A adoção de São Judas Tadeu como o padroeiro do Flamengo teve a participação direta do Monsenhor Góes. Chamado ao clube para rezar uma missa, o pároco garantiu: o Rubro-negro só encerraria o jejum de nove anos sem grandes títulos se todos acendessem velas e rezassem para o santo. Dito e feito.
Os jogadores foram à igreja e o clube venceu o Carioca de 1953. A suposta intervenção divina gerou ciúmes no Fluminense, clube das Laranjeiras, bairro vizinho ao do santuário dedicado a São Judas, no Cosme Velho.
Os tricolores não gostaram da suposta interferência de São Judas, que ainda teria “dado” ao Flamengo os campeonatos de 1954 e 1955.
— Já ouvi que houve este ciúme por parte do Fluminense, e até que o Padre Góes celebrava as missas com a camisa do Flamengo por baixo da batina. A relação do clube com São Judas é anterior a esse título, mas ela cresceu com a construção da igreja — explica o padre Waldecir Gonzaga, padre da Igreja de São Judas.
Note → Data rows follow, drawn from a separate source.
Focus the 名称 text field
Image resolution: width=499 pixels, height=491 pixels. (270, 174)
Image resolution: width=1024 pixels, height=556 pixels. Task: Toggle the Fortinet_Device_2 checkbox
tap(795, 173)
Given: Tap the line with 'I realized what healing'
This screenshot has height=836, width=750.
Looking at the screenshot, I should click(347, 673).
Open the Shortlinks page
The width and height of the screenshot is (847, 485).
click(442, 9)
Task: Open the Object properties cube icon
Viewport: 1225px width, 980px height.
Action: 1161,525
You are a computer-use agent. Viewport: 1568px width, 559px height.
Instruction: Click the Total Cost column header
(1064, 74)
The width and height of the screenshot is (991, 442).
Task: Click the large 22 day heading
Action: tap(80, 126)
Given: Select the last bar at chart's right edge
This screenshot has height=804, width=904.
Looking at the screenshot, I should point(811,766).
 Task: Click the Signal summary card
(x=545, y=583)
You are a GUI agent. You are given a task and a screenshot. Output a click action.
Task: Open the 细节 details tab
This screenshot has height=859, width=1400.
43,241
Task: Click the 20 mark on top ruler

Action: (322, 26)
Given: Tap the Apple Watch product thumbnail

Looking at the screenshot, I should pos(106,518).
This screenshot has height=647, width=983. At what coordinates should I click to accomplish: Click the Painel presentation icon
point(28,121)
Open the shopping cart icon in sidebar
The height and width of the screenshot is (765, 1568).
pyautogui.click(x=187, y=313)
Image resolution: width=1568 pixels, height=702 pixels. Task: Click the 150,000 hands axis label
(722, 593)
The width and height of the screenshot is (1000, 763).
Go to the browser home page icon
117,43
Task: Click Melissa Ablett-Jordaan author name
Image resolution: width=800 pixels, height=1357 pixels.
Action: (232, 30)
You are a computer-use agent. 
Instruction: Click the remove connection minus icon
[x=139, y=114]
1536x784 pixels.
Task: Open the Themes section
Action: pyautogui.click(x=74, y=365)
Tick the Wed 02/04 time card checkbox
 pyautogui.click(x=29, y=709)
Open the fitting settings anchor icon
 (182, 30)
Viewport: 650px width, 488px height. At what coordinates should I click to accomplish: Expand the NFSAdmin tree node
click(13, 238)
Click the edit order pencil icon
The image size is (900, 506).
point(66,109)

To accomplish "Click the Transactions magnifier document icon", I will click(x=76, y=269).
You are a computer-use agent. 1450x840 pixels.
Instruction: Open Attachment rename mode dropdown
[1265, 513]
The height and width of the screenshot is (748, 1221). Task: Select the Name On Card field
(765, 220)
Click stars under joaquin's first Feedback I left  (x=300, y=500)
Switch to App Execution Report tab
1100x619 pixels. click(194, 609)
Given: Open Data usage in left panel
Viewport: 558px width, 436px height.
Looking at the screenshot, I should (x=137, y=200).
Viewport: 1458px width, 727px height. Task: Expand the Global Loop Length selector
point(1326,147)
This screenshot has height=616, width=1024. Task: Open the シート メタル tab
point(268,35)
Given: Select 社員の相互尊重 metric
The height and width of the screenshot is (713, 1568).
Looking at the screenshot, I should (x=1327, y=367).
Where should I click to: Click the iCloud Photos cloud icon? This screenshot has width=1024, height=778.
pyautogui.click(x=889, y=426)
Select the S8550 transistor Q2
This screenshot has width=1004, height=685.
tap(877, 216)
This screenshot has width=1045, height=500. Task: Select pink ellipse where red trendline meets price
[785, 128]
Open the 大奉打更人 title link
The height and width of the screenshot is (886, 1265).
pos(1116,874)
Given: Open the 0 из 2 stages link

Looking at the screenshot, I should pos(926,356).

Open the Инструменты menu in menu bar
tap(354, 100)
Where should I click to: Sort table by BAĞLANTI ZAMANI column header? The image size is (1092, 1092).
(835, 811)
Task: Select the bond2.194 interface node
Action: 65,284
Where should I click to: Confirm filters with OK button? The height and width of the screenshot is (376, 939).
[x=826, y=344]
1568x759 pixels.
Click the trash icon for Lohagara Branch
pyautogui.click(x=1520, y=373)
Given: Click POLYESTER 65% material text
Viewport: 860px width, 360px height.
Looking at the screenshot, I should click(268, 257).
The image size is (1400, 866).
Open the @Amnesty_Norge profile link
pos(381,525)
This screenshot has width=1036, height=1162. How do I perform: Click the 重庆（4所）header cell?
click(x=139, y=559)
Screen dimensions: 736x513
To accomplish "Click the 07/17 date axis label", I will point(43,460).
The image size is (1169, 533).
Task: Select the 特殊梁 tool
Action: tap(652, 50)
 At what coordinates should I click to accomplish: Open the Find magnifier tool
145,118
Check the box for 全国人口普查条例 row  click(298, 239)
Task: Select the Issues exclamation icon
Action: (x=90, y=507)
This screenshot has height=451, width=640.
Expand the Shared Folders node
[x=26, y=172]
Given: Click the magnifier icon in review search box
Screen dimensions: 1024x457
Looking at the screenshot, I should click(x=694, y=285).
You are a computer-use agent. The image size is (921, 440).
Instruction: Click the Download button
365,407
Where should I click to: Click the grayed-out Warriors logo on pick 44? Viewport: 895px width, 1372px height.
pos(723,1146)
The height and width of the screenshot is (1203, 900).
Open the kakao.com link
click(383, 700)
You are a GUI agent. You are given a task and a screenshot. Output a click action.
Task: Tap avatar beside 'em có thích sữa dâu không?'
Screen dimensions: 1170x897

O mar rubro-negro no local não se limita ao dia 28 de outubro, embora o padre creia que boa parte dos 20 mil fiéis esperados hoje estejam trajados de vermelho e preto.
— É Flamengo o ano todo. Gente com camisa, bermuda, chaveiro… — conta Waldecir: — Não tenho time, mas me afeiçoei ao Flamengo. Como não vou gostar de um grande amigo do meu amigo?